Ей не было страшно. Свое горе свернулось комочком, никому, да и ей самой, здесь не нужное. Позови ее сейчас на жертву, на подвиг, она бы пошла с тою же легкостью, не думая. Скажи ей: надо умереть, — ну что же, — только вздохнула бы, подняв к небу ясные глаза.
— Вадим Петрович убит, — сказала она. — Я в Москву не вернусь, там у меня — никого… Ничего нет… Что с сестрой — не знаю… Думала куда-нибудь деться — в Екатеринославе, может быть…
Расставив ноги, Алексей глядел в землю. Покачал головой:
— Зря пропал Вадим Петрович, хороший был человек…
— Да, да, — сказала Катя, и слезы наполнили ее глаза. — Он был очень хорошим человеком.
— Не послушались вы меня тогда. Конечно, мы — за свое, и вы — за свое. Тут обижаться не на что. Но куда же воевать против народа! Разве мы сдадимся!.. Видели сегодня мужиков? А справедливый был человек…
Катя сказала, глядя на свесившуюся из-за плетня тяжелую ветвь черешни:
— Алексей Иванович, посоветуйте мне, что делать? Шить ведь нужно… — Сказала и испугалась, — слова улетели в пустоту. Алексей ответил не сразу:
— Что делать? Ну, вопрос самый господский. Это как же так? Образованная женщина, умеете на разных иностранных языках, красавица, и спрашиваете у мужика — что делать?
Лицо у него стало презрительным. Он тихо побрякивал гранатами, висевшими у пояса. Катя поджалась. Он сказал:
— В городе дела для вас найдутся. Можно в кабак — петь, танцевать, можно — кокоткой, можно и в канцелярию — на машинке. Не пропадете.

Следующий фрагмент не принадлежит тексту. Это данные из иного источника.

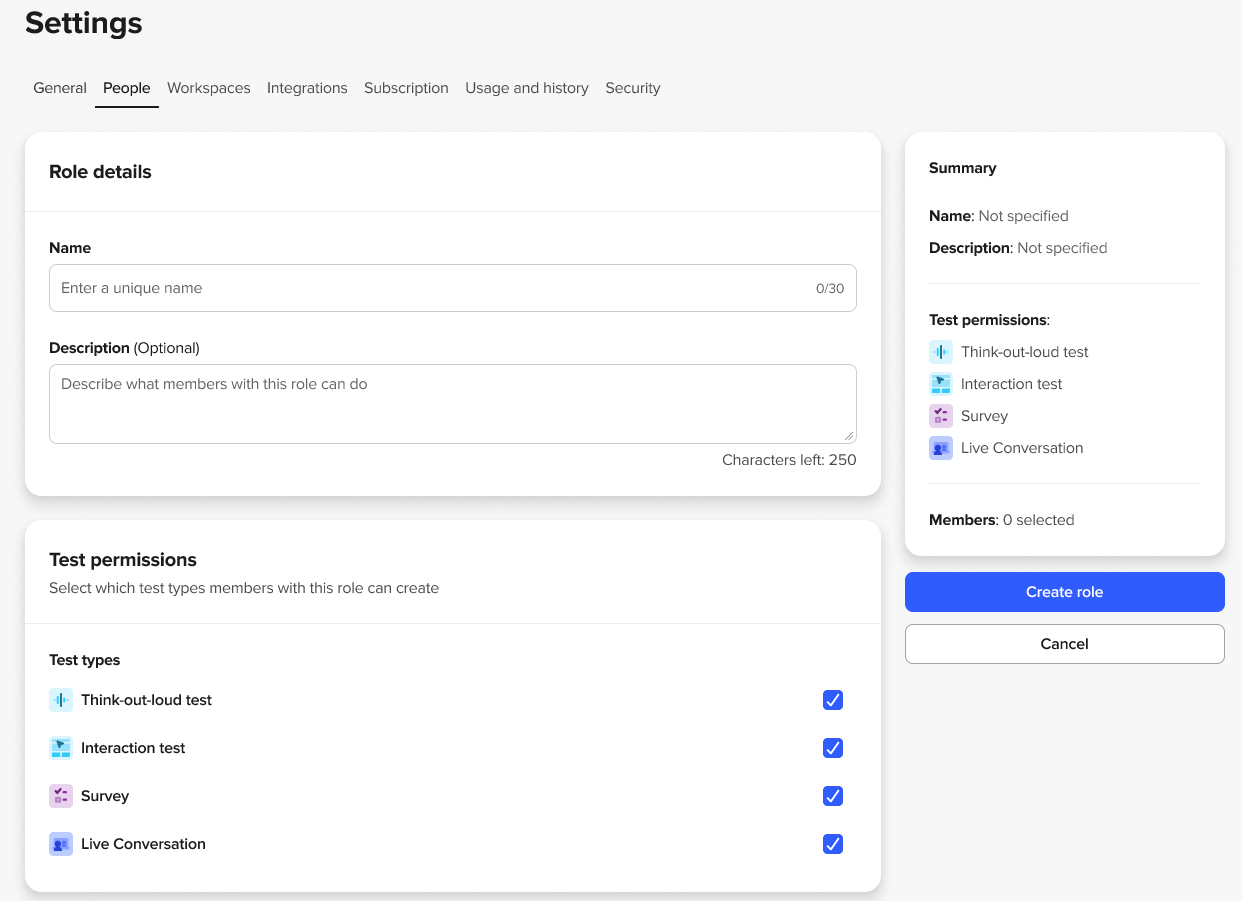Click the Cancel button
1242x901 pixels.
coord(1064,644)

Катя опустила голову, — чувствовала, что он смотрит на нее, и от этого взгляда не могла поднять головы. И, как и тогда с Мишкой, она внезапно поняла, почему взгляд Алексея так зло уперся ей в темя. Не такое теперь было время, чтобы прощать, миловать. Не свой, — значило — враг. Спросила, как ей жить. Спросила у бойца, еще горячего от скачки, от свиста пуль, от хмеля победы… Как жить? И Кате диким показался этот вопрос. Спросить — с каким другом, за какую волю лететь по степи в тачанке? — вот тут бы добром сверкнули его глаза…

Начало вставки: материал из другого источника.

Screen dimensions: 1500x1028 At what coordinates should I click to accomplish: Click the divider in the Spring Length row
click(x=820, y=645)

Катя поняла и пустилась на хитрость, как маленький зверек. За эти сутки в первый раз попыталась защищаться:
— Плохо вы меня поняли, Алексей Иванович. Не моя вина, что меня гоняет, как сухой лист по земле. Что мне любить? Чем мне дорожить? Не научили меня, так и не спрашивайте. Научите сначала. (Он перестал постукивать гранатами, значит — насторожился, прислушался.) Вадим Петрович против моей воли ушел в белую армию. Я не хотела этого. И он мне бросил упрек, что у меня нет ненависти… Я все вижу, все понимаю, Алексей Иванович, но я — в сторонке… Это ужасно. В этом вся моя мука… Вот почему я вас спросила, что мне делать, как жить…
Она помолчала и потом открыто, ясно взглянула в глаза Алексею Ивановичу. Он моргнул. Лицо стало простоватым, растерянным, точно его здорово провели. Рука полезла в затылок, заскребла.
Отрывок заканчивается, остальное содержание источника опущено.